>>>>
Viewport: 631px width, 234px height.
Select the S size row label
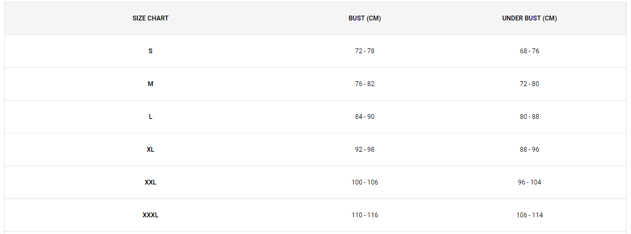151,51

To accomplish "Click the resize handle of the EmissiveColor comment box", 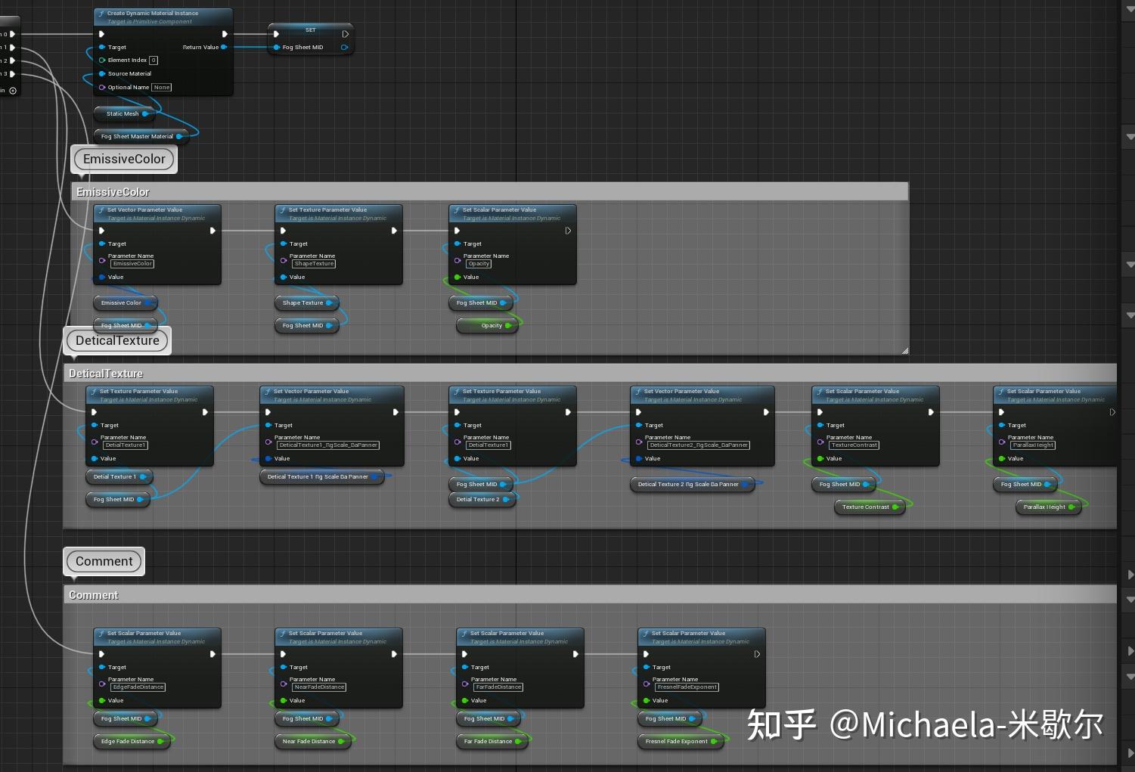I will (x=904, y=349).
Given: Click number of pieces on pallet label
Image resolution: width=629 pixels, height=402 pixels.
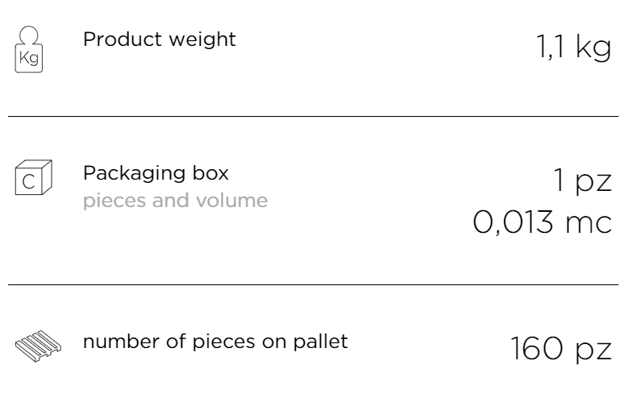Looking at the screenshot, I should (215, 342).
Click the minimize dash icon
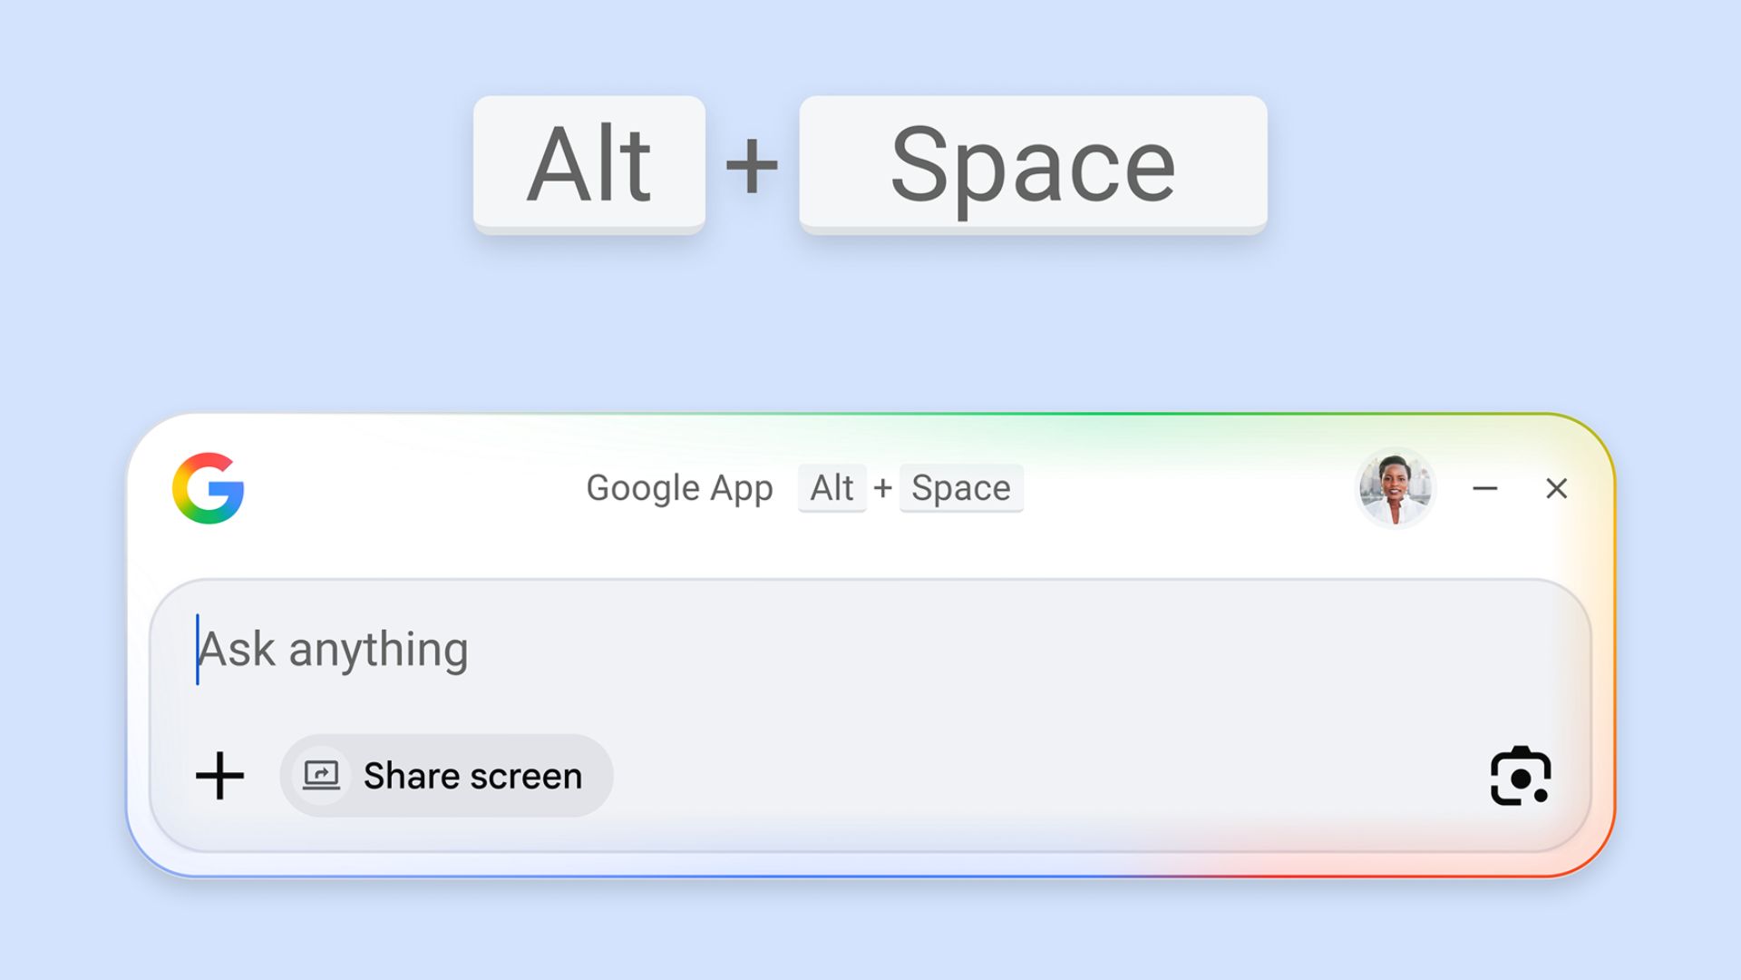Screen dimensions: 1741x980 pyautogui.click(x=1485, y=489)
<<<<
What to produce » Recast the listing from the line containing "Given: Click number of pieces on pallet label" through the end of the listing as a two-column CSV with the headers "target" and "reply", one row for each entry, quoting each field and replacing line breaks with spaces. Omit the pictures.

Output for this task »
target,reply
"Given: Click number of pieces on pallet label Image resolution: width=629 pixels, height=402 pixels.","Looking at the screenshot, I should (215, 342)."
"Click the minimize dash icon","Screen dimensions: 1741x980 pyautogui.click(x=1485, y=489)"